Friday, October 01, 2004

The first debate is over. John Kerry's good on style, but lousy on substance. George Bush is good on substance, but bad on style.

Here's what I took away from it: Kerry talks about a rush to war. 18 months is a rush? Then he talks about under-equipped soldiers. He does realize that was part of the $87 billion bill that he voted for, then voted against, right? He then talks about Iraq being a necessary war, but seems to want other people to do the fighting for him. Maybe he should remember that his friends in France and Germany refused to help in the beginning of this war? I wasn't impressed with his call to action in Darfur, either. He seemed to say we should help, but not really help. Kerry's biggest strength was calling for bilateral nuclear anti-proliferation talks with North Korea. It's good to see Kerry strong on something, but this isn't the right something on which he should be strong. He lost the whole Iraq argument by acting tepid on his record in the war. Kerry has to deal with being an anti-war candidate who turns around votes for war. Overall, he looked pretty weak.

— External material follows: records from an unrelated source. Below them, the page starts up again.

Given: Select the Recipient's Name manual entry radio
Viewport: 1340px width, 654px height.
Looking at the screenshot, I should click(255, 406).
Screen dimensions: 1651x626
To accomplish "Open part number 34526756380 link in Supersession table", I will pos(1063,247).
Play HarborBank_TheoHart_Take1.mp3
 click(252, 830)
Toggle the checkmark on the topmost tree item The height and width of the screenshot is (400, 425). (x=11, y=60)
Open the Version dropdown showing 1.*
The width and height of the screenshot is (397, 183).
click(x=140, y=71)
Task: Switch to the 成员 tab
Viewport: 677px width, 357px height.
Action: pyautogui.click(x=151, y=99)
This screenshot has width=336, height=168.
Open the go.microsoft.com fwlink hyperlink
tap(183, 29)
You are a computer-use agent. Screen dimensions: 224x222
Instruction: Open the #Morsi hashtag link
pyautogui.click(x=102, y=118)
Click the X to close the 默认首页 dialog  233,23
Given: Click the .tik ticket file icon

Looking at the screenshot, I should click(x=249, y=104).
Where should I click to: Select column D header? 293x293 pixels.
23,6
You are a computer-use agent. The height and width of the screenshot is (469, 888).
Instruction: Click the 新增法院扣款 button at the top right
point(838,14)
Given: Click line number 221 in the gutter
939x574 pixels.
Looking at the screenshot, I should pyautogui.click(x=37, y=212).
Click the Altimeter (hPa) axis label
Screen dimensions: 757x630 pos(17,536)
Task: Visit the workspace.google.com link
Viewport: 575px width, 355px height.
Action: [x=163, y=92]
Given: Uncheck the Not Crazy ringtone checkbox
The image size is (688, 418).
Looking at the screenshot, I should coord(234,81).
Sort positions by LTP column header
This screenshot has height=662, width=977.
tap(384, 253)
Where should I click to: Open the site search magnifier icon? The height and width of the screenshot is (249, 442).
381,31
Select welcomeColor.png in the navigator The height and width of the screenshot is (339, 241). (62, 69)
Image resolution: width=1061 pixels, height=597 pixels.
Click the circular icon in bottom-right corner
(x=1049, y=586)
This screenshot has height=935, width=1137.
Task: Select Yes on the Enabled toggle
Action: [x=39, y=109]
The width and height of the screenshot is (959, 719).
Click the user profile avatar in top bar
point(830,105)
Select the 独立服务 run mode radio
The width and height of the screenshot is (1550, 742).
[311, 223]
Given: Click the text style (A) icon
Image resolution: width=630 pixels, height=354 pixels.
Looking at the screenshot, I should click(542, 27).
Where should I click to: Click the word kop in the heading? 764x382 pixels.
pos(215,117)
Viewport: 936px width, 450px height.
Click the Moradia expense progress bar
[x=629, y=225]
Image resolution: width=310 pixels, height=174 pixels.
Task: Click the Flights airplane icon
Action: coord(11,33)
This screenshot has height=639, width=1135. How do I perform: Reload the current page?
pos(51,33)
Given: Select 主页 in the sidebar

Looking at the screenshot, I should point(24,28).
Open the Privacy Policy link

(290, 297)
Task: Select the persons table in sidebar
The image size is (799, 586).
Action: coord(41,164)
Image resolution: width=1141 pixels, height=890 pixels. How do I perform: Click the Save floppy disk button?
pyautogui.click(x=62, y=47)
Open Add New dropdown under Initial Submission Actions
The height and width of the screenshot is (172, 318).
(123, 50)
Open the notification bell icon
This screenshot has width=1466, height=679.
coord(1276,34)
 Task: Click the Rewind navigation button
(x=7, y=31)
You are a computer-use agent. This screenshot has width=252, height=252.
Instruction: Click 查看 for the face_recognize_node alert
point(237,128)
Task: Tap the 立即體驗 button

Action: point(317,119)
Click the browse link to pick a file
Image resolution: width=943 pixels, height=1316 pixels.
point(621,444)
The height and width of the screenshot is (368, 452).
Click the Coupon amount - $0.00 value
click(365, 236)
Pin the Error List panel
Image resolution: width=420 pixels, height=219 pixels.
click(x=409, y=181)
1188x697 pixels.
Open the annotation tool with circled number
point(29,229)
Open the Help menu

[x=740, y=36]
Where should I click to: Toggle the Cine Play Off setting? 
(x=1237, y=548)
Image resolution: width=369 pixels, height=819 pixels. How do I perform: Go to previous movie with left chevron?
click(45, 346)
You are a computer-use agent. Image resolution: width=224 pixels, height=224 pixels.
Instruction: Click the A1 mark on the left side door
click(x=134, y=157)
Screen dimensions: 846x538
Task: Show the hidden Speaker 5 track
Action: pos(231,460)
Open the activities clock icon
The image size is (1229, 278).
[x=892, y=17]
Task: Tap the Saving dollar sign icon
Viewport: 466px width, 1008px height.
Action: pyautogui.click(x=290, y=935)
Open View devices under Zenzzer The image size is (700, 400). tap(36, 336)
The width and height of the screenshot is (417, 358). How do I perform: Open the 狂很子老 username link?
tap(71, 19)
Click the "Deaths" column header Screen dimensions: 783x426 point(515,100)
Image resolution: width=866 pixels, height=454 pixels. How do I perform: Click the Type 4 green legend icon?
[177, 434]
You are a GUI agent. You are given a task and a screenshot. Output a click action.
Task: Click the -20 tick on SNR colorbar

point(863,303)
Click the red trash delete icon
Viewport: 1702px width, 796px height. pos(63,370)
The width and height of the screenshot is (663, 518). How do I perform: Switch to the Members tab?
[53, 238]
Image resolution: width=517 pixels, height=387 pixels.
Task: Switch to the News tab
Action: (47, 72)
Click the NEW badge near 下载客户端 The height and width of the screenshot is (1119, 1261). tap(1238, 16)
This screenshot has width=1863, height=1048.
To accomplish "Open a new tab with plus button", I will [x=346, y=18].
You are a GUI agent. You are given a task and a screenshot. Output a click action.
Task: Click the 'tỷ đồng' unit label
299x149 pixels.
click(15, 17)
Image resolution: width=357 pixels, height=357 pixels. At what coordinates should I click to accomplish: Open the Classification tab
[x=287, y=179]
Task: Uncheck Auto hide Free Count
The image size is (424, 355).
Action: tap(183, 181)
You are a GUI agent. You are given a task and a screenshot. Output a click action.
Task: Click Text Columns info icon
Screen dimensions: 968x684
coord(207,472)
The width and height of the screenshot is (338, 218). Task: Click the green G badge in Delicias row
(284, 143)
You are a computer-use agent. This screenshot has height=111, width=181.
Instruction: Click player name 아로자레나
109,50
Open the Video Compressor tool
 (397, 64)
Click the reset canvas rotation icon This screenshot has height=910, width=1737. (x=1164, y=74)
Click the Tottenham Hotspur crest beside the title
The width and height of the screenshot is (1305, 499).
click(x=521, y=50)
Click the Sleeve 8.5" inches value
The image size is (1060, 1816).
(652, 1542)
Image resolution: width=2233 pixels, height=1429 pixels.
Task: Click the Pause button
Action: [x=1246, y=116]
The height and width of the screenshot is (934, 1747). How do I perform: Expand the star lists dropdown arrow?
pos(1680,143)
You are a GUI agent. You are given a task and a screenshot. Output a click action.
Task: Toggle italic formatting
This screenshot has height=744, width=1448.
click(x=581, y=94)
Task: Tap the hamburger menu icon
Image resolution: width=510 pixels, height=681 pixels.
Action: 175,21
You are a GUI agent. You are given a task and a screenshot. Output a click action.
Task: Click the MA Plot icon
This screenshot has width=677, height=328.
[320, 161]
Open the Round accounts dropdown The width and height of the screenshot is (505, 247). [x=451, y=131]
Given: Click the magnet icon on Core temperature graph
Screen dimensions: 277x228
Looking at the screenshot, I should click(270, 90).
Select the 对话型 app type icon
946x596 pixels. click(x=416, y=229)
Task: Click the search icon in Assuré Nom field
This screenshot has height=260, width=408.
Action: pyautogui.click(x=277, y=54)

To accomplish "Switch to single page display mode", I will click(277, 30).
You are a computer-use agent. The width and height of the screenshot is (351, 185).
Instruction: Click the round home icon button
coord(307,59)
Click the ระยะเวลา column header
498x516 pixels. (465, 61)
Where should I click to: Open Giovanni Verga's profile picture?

Bush, on the other hand, repeated the Dems' "wrong war, wrong place, wrong time" too often. He got flustered, but then he's neither a former debate society darling nor has he had the chance to mug for C-SPAN's cameras for 20 years. He did drive home the idea that Kerry would make a commander-in-chief whose main strategy is summed up as "vacillate." He also showcased his ability to build alliances and international consensus where needed, in talking about the current coalition of the War on Islamofascism and the six-party talks on North Korea's nuclear weapons program. He brought up missile defense, too. I like the idea of strategic missile defense, but it's a backburner idea and not something to bring up as part of a debate. I think he mentioned it more to show an overall picture of national defense, but it doesn't have the gee-whiz factor it had on September 10, 2001. His biggest strength was showing resolve in the realization that we have lost lots of good soldiers and marines in the current war. He said he wouldn't back down, wouldn't leave until the job is done right. The problem is that he seemed to want to talk before his mind was done formulating the whole thought. I've got a similar problem with that, as my public speaking teacher could probably attest.

George Bush seems like the "regular guy" of the two, and that will resonate with the voters. I hope it resonates in his favor.

Overall, I'm going to give a slight victory to Bush. His speech wasn't polished, but the substance was there. Maybe he's got that gravitas again?